::: Extract :::
Dozens of gun-related bills get attention at Capitol

CHARLESTON – As lawmakers in Colorado passed tougher gun measures in response to recent mass shootings in Connecticut, Colorado and elsewhere and Congress weighs similar changes, West Virginia legislators could open the door for a variety of new laws that would make it easier to buy and carry firearms.

Among the more than 33 gun-related bills introduced in the Legislature so far this session are bills to allow firearms in schools and on the grounds of the state Capitol, to block enforcement of any new federal gun laws, and to declare all future control measures – whether federal, state or local – invalid.

Art Thomm of the West Virginia Citizens Defense League rallies supporters Saturday in downtown Charles Town.

Art Thomm of the West Virginia Citizens Defense League rallies supporters Saturday in downtown Charles Town.

Gary Howell, a Republican from Mineral County, is sponsoring the bill that would allow licensed gun holders to keep loaded firearms locked in their cars or trucks while the vehicles are parked on capitol grounds.

House Bill 2390 would allow teachers with a concealed pistol/revolver license to carry a gun on school property.

The measure’s chief sponsor is Delegate Scott Cadle, a Republican from Mason County.
::: Information supplied :::
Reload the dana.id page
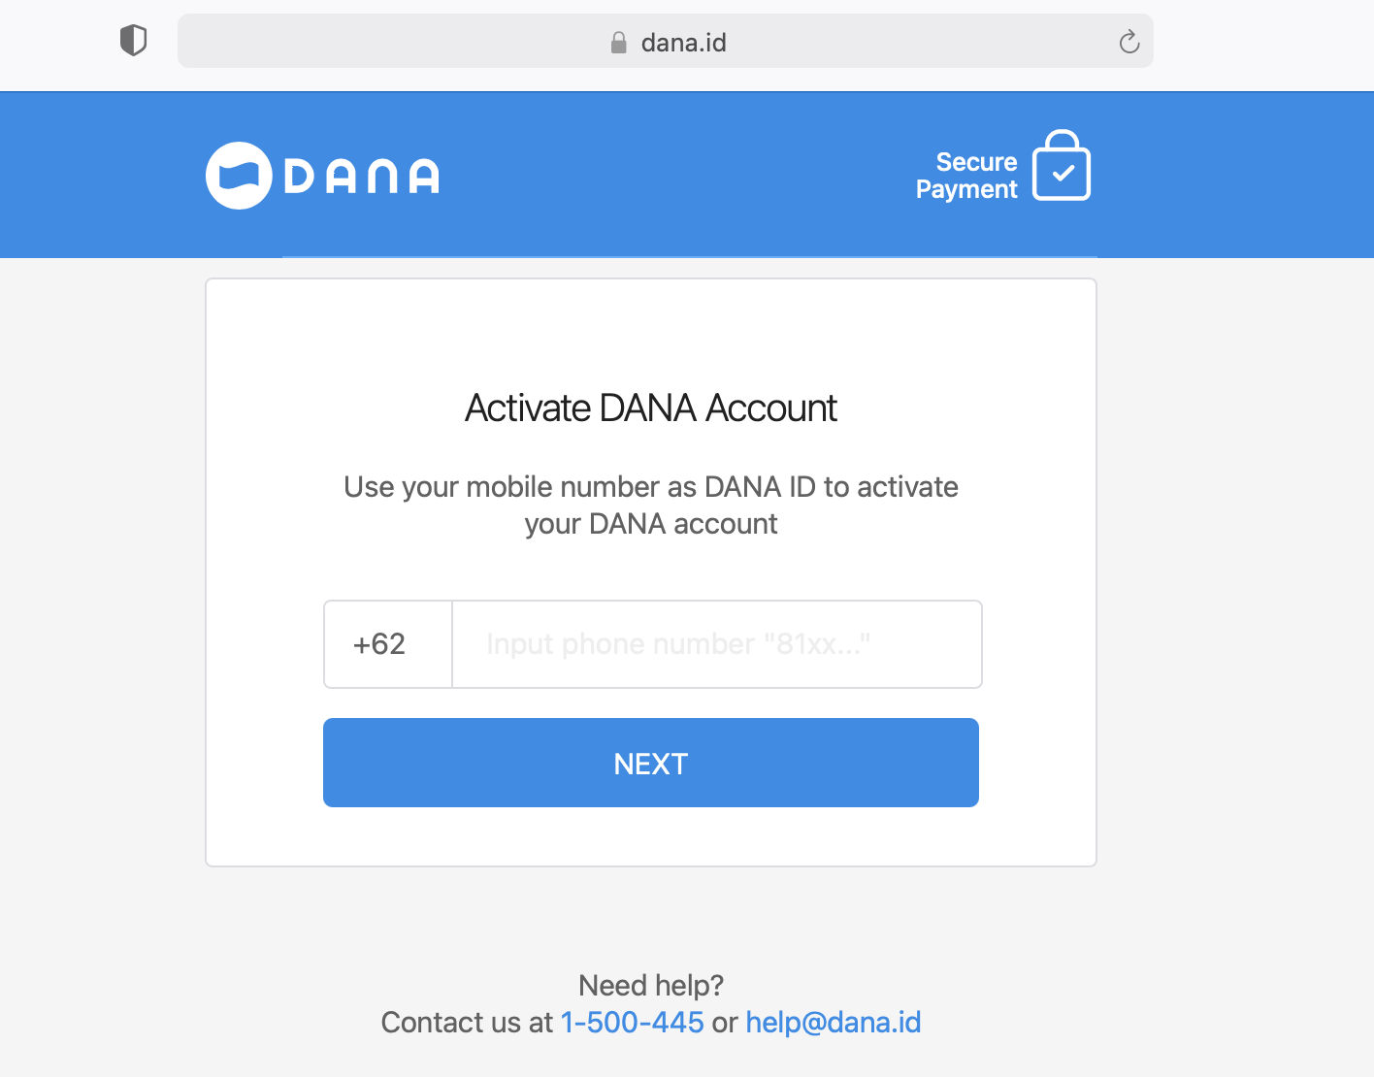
:::
::: Information supplied :::
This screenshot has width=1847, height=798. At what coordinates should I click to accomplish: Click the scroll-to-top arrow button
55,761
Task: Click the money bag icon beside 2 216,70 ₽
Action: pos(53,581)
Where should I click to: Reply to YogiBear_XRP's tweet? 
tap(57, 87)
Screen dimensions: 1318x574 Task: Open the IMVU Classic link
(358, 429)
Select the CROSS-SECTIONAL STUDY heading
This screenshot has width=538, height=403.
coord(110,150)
:::
◆ Using the information
**1.** Could you retype the article on West Virginia gun bills from "CHARLESTON – As" to "local – invalid."?
**2.** How might the article on West Virginia gun bills continue? Write the next part, starting after its final sentence.

◆ Results of the exercise
**1.**
CHARLESTON – As lawmakers in Colorado passed tougher gun measures in response to recent mass shootings in Connecticut, Colorado and elsewhere and Congress weighs similar changes, West Virginia legislators could open the door for a variety of new laws that would make it easier to buy and carry firearms.

Among the more than 33 gun-related bills introduced in the Legislature so far this session are bills to allow firearms in schools and on the grounds of the state Capitol, to block enforcement of any new federal gun laws, and to declare all future control measures – whether federal, state or local – invalid.

**2.**
Other measures would exempt firearms from federal rules when they are made and then sold within the borders of West Virginia and to go after the medical license of any physician who asks a patient about having guns in order to gather statistics or to justify counseling for the patient.

One of the first bills to pass the House repealed local gun ordinances, including Charleston’s long-standing limit of one handgun purchase per month with the buyer required to wait 72 hours before getting the weapon.

Charleston’s gun restrictions have been in place since 1993. The bill also would strike down ordinances in two other municipalities in Kanawha County as well as one in Martinsburg.

HB 2471, another measure already passed by the House this session, states the government could not confiscate guns or ammunition during a declared state of emergency.

Proponents of the anti-confiscation bill have said they want protection from what they saw as overreach by police seeking to quell looting following Hurricane Katrina in New Orleans in 2005.

House Bill 2604 would exempt honorably discharged veterans of the nation’s military from having to pay the fees and costs associated with a concealed pistol/revolver permit.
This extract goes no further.